• _Exercise prompt_: Can you rewrite the records below, swapping each "Instruction" for "Goal" and keeping everything else the same?

• _Records of locating words and elements_:
◆ ◆ ◆ ◆ ◆ ◆ ◆
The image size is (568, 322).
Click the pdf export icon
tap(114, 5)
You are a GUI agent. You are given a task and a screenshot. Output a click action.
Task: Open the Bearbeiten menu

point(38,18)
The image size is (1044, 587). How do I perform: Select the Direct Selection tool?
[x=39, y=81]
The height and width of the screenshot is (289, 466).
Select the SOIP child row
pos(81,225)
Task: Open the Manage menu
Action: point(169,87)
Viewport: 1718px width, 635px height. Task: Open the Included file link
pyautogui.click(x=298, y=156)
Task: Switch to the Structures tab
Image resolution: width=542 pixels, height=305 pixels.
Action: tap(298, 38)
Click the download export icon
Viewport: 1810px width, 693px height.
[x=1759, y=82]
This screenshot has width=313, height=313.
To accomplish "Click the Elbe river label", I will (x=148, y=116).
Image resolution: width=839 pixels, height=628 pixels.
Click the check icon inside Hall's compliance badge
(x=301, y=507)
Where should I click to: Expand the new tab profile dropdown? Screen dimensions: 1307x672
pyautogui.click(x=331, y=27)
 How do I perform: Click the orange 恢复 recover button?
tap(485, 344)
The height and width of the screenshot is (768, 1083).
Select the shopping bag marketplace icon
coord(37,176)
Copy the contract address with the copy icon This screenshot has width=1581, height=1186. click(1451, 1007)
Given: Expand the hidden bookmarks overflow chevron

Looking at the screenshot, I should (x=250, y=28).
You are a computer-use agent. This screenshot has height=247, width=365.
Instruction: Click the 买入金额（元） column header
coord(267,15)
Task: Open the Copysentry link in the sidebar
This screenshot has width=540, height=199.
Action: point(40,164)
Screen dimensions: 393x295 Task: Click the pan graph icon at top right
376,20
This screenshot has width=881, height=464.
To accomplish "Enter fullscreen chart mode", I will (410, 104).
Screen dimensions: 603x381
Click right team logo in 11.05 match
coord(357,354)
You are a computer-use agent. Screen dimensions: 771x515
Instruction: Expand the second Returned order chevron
◆ ◆ ◆ ◆ ◆ ◆ ◆
• _Solution for this problem_:
The image size is (568, 322).
Click the pdf export icon
tap(114, 5)
You are a GUI agent. You are given a task and a screenshot. Output a click action.
Task: Open the Bearbeiten menu

point(38,18)
The image size is (1044, 587). How do I perform: Select the Direct Selection tool?
[x=39, y=81]
The height and width of the screenshot is (289, 466).
Select the SOIP child row
pos(81,225)
Task: Open the Manage menu
Action: point(169,87)
Viewport: 1718px width, 635px height. Task: Open the Included file link
pyautogui.click(x=298, y=156)
Task: Switch to the Structures tab
Image resolution: width=542 pixels, height=305 pixels.
Action: tap(298, 38)
Click the download export icon
Viewport: 1810px width, 693px height.
[x=1759, y=82]
This screenshot has width=313, height=313.
To accomplish "Click the Elbe river label", I will (x=148, y=116).
Image resolution: width=839 pixels, height=628 pixels.
Click the check icon inside Hall's compliance badge
(x=301, y=507)
Where should I click to: Expand the new tab profile dropdown? Screen dimensions: 1307x672
pyautogui.click(x=331, y=27)
 How do I perform: Click the orange 恢复 recover button?
tap(485, 344)
The height and width of the screenshot is (768, 1083).
Select the shopping bag marketplace icon
coord(37,176)
Copy the contract address with the copy icon This screenshot has width=1581, height=1186. click(1451, 1007)
Given: Expand the hidden bookmarks overflow chevron

Looking at the screenshot, I should (x=250, y=28).
You are a computer-use agent. This screenshot has height=247, width=365.
Goal: Click the 买入金额（元） column header
coord(267,15)
Task: Open the Copysentry link in the sidebar
This screenshot has width=540, height=199.
Action: point(40,164)
Screen dimensions: 393x295 Task: Click the pan graph icon at top right
376,20
This screenshot has width=881, height=464.
To accomplish "Enter fullscreen chart mode", I will (410, 104).
Screen dimensions: 603x381
Click right team logo in 11.05 match
coord(357,354)
You are a computer-use agent. Screen dimensions: 771x515
Goal: Expand the second Returned order chevron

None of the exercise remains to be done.